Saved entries
────

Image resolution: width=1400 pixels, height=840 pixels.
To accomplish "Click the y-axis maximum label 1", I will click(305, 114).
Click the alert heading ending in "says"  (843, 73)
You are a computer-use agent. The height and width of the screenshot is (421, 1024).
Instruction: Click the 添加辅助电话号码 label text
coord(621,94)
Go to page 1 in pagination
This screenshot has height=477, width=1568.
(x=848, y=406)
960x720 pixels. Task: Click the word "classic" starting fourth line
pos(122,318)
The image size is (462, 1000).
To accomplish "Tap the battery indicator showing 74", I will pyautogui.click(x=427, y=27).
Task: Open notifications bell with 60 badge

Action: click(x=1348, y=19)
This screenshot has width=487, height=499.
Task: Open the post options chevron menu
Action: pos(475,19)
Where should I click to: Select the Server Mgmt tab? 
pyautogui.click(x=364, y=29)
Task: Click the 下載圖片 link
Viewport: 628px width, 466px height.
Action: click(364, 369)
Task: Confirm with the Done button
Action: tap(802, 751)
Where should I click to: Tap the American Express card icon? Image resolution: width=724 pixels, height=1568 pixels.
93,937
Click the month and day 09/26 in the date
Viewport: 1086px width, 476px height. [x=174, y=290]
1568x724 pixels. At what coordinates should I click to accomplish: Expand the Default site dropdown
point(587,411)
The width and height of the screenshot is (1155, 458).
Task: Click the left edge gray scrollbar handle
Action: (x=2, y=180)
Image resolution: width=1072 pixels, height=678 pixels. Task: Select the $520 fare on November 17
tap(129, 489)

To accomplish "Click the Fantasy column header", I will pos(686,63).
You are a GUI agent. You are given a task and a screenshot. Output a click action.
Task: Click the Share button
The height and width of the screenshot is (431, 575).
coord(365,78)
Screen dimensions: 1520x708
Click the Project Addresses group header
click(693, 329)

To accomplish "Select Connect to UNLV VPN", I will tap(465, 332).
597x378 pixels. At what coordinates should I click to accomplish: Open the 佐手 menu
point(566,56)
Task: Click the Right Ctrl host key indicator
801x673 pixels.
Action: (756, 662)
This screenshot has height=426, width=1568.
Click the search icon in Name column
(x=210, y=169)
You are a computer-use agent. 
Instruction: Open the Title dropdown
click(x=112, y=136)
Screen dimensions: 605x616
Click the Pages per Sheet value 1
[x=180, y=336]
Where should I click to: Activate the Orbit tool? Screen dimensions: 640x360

────

ASSIGNMENT :: A single number is expected: the count of lines in the entries that carry the string "will".

TASK SOLUTION :: 4